Pearl S. Buck

Charleston Daily Mail
March 6, 1973

Pearl Buck Dies

Pulitzer, Nobel Author

Danby, Vt. (AP) - Pearl S. Buck, a daughter of missionaries, who won the Nobel and Pulitzer prizes for her writings on China, died today at her home here. She was 80.

Beverly Drake, Miss Buck's private secretary, said the author died "quietly" about 7:25 a.m. today. She underwent gall bladder surgery last fall.

Born in West Virginia June 26, 1892, Miss Buck was raised in China and learned to speak Chinese before she learned English. It was that upbringing, she said, that influenced not only the subject of her writing, but her style as well. She spent most of the first 17 years of her life in China, returned to the United States for a stay and then worked as a Presbyterian missionary in China from 1914 until 1935. The Chinese government refused her requests to revisit the country last October.

She won the Pulitzer Prize in 1932 for "The Good Earth," a book detailing the rise to power of a Chinese peasant hich was cited for "its epic sweep, its distinct and moving characterization, its sustained story interest, its simple and yet richly colored style."

In 1938 she became the first American woman to win a Nobel Prize for Literature. The award made special mention of two 1936 biographies - "The Exile" and "Fighting Angel."

Miss Buck had been in failing health in the past year, being hospitalized twice for extended periods.

Last July, she spent nearly a month in the hospital following a pleurisy attack and in October was hospitalized again for two months as she recovered from gall bladder surgery.

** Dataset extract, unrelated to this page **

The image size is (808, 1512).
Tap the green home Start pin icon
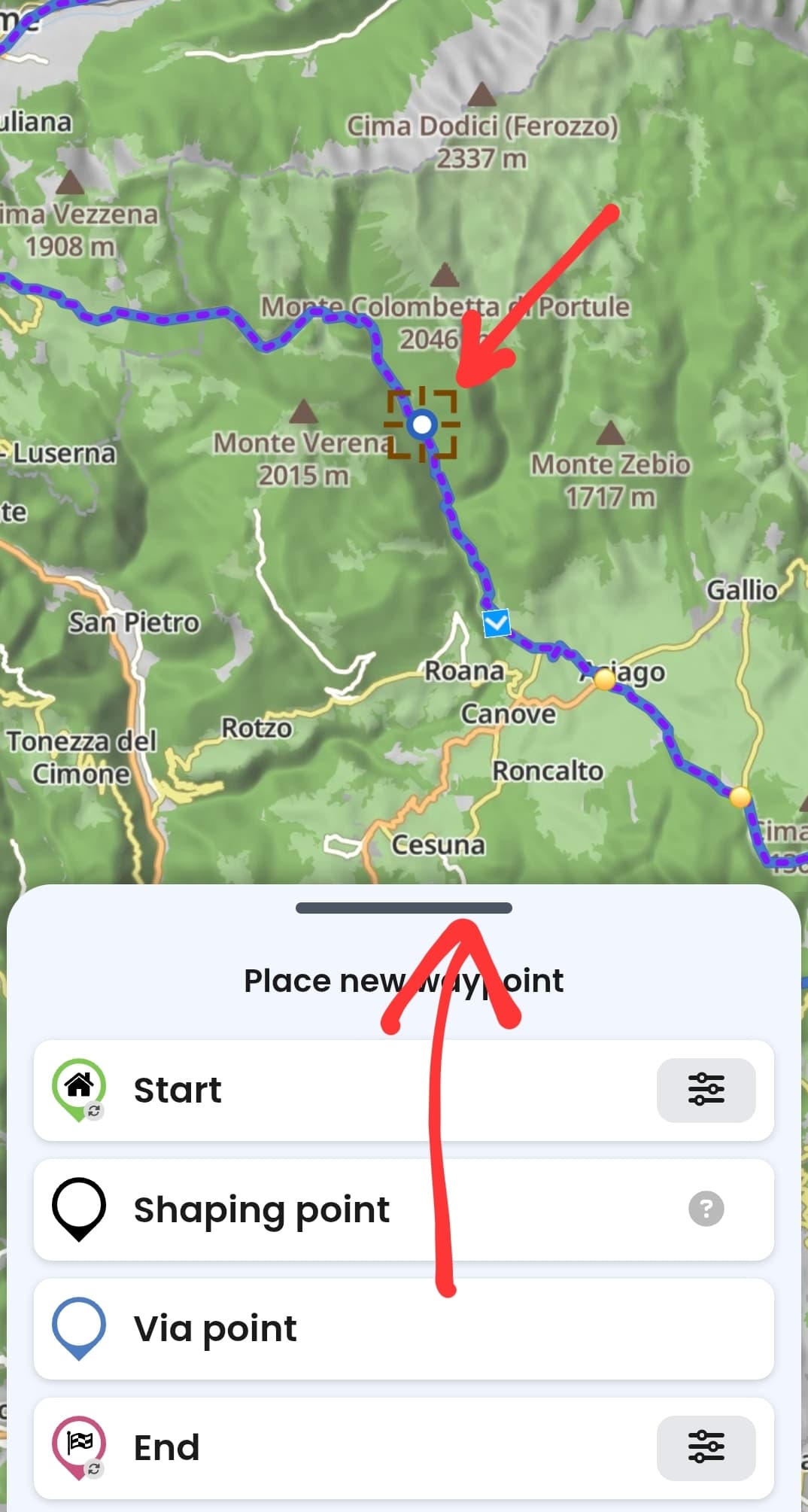click(79, 1091)
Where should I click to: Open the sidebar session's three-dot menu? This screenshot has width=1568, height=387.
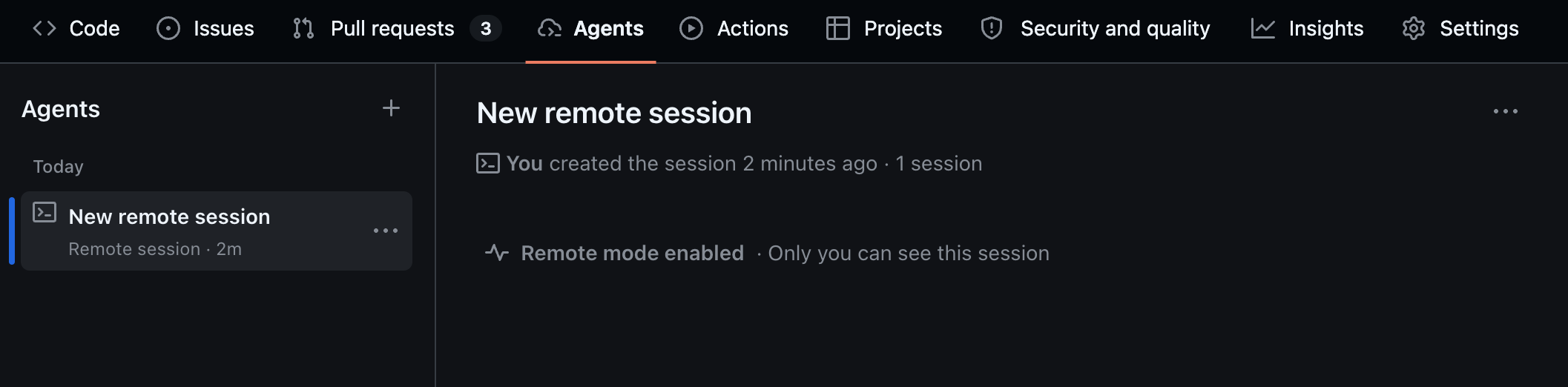tap(386, 231)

Mrs. Drake declined any comment on Miss Buck's death other than to say it had come "quietly." She added that in accordance with Miss Buck's wishes funeral services would be private and would not be in Vermont.

She said the family did not plan to say where the services would be held, but did say members of the family were considering a West Virginia burial.

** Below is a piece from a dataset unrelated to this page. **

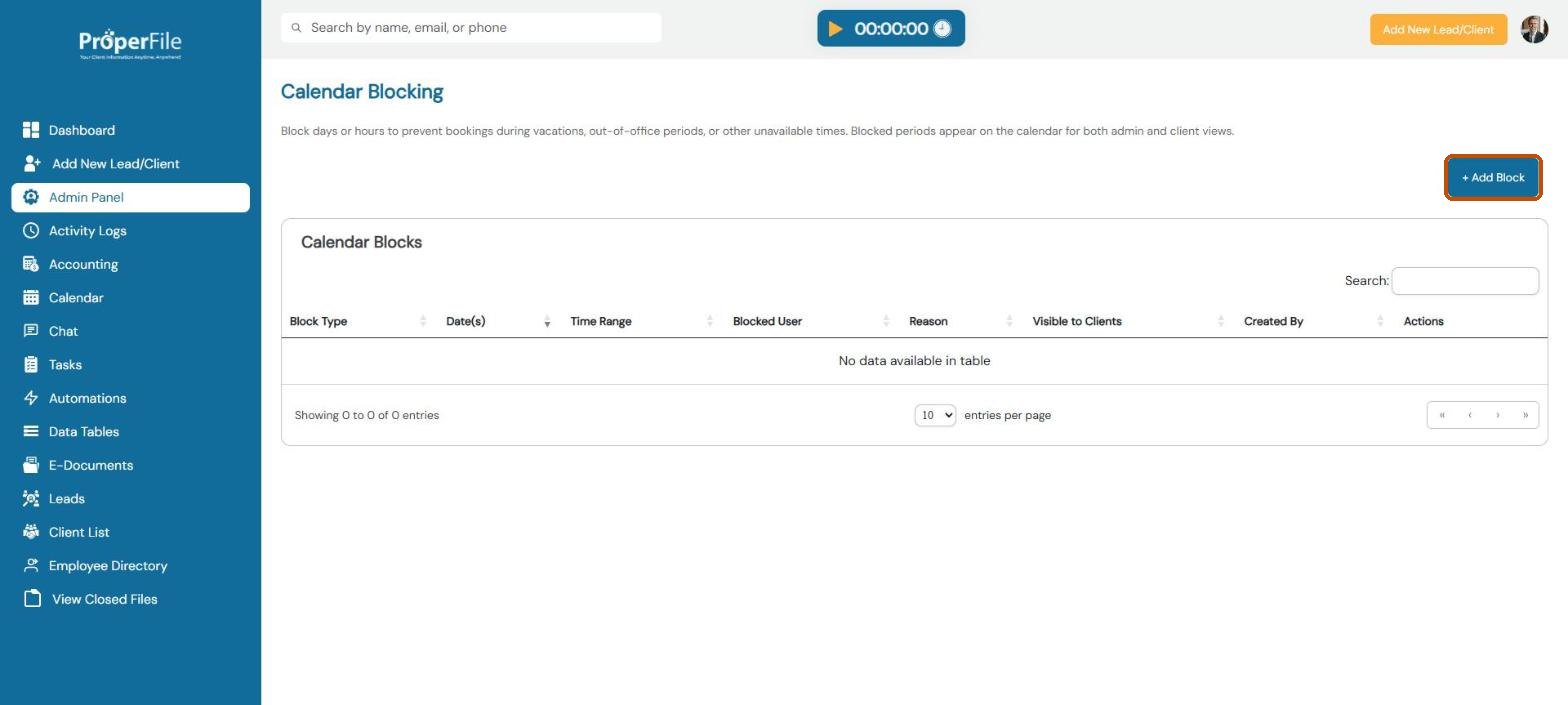Viewport: 1568px width, 705px height.
Task: Focus the Calendar Blocks search field
Action: [x=1465, y=281]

A spokesman for the Pearl S. Buck Birthplace Foundation, Inc., in Hillsboro. W. Va., said today that private funeral services would be held in Buck County. Pa., "in order to be close to her children."

Of her scores of books, far the most popular was "The Good Earth," which reflected the development of modern China. It was translated into more than 30 languages. It was the basis of a play and a movie, which won an Academy award for Louise Rainer in 1937 and also starred Paul Muni.

Miss Buck cotinued writing throughout her life, turning out three books a year. She published five novels under the pen name "John Sedges."

For years she was among the top selling writers in America, but she said her largest public was in Europe.

In an interview in 1969, Miss Buck said that American critics tend to dismiss her "as a woman writer."

"American critics," she said. "accustomed to dealing with Amiercan [sic] writers, ought to face the fact that I am not a 100 per cent American writer. My concept of the novel is based on the Chinese novel, which has a simple, direct style. I read Chinese novels almost exclusively until I came to America to go to college." Miss Buck said she found most contemporary writers "boringly preoccupied with sex."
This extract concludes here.